Given records =>
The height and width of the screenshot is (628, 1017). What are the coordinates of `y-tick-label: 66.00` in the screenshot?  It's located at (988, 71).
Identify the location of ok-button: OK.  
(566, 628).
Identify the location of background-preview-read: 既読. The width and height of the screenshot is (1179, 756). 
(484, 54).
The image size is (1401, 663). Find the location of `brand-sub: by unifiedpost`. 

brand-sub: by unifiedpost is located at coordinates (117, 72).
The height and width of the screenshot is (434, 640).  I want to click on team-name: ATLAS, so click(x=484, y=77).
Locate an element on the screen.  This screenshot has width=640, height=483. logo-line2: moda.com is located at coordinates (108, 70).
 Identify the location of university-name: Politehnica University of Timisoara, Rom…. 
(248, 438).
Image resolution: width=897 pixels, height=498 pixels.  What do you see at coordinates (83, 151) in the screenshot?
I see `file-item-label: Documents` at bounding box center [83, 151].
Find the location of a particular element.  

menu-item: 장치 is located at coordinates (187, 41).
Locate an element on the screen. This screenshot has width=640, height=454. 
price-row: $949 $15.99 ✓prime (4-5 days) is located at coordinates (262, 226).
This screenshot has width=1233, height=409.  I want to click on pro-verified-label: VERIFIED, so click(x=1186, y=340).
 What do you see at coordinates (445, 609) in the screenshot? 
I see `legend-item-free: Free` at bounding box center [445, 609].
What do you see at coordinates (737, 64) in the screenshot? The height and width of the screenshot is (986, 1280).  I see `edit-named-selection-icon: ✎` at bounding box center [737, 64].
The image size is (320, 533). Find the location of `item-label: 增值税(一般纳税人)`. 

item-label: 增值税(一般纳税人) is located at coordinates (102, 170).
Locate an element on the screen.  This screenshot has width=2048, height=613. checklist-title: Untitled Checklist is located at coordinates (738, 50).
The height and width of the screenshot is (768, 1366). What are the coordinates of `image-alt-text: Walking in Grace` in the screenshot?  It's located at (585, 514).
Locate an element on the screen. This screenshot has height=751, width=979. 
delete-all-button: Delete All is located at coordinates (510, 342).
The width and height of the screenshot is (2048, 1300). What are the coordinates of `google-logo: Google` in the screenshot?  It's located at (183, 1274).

Task goal => Output every line of the entries above as a JSON list of strings, one string per line, leaving out blank lines.

Reply =>
[
  "The height and width of the screenshot is (628, 1017). What are the coordinates of `y-tick-label: 66.00` in the screenshot?  It's located at (988, 71).",
  "Identify the location of ok-button: OK.  ",
  "(566, 628).",
  "Identify the location of background-preview-read: 既読. The width and height of the screenshot is (1179, 756). ",
  "(484, 54).",
  "The image size is (1401, 663). Find the location of `brand-sub: by unifiedpost`. ",
  "brand-sub: by unifiedpost is located at coordinates (117, 72).",
  "The height and width of the screenshot is (434, 640).  I want to click on team-name: ATLAS, so click(x=484, y=77).",
  "Locate an element on the screen.  This screenshot has width=640, height=483. logo-line2: moda.com is located at coordinates (108, 70).",
  " Identify the location of university-name: Politehnica University of Timisoara, Rom…. ",
  "(248, 438).",
  "Image resolution: width=897 pixels, height=498 pixels.  What do you see at coordinates (83, 151) in the screenshot?",
  "I see `file-item-label: Documents` at bounding box center [83, 151].",
  "Find the location of a particular element.  ",
  "menu-item: 장치 is located at coordinates (187, 41).",
  "Locate an element on the screen. This screenshot has width=640, height=454. ",
  "price-row: $949 $15.99 ✓prime (4-5 days) is located at coordinates (262, 226).",
  "This screenshot has width=1233, height=409.  I want to click on pro-verified-label: VERIFIED, so click(x=1186, y=340).",
  " What do you see at coordinates (445, 609) in the screenshot? ",
  "I see `legend-item-free: Free` at bounding box center [445, 609].",
  "What do you see at coordinates (737, 64) in the screenshot? The height and width of the screenshot is (986, 1280).  I see `edit-named-selection-icon: ✎` at bounding box center [737, 64].",
  "The image size is (320, 533). Find the location of `item-label: 增值税(一般纳税人)`. ",
  "item-label: 增值税(一般纳税人) is located at coordinates (102, 170).",
  "Locate an element on the screen.  This screenshot has width=2048, height=613. checklist-title: Untitled Checklist is located at coordinates (738, 50).",
  "The height and width of the screenshot is (768, 1366). What are the coordinates of `image-alt-text: Walking in Grace` in the screenshot?  It's located at (585, 514).",
  "Locate an element on the screen. This screenshot has height=751, width=979. ",
  "delete-all-button: Delete All is located at coordinates (510, 342).",
  "The width and height of the screenshot is (2048, 1300). What are the coordinates of `google-logo: Google` in the screenshot?  It's located at (183, 1274)."
]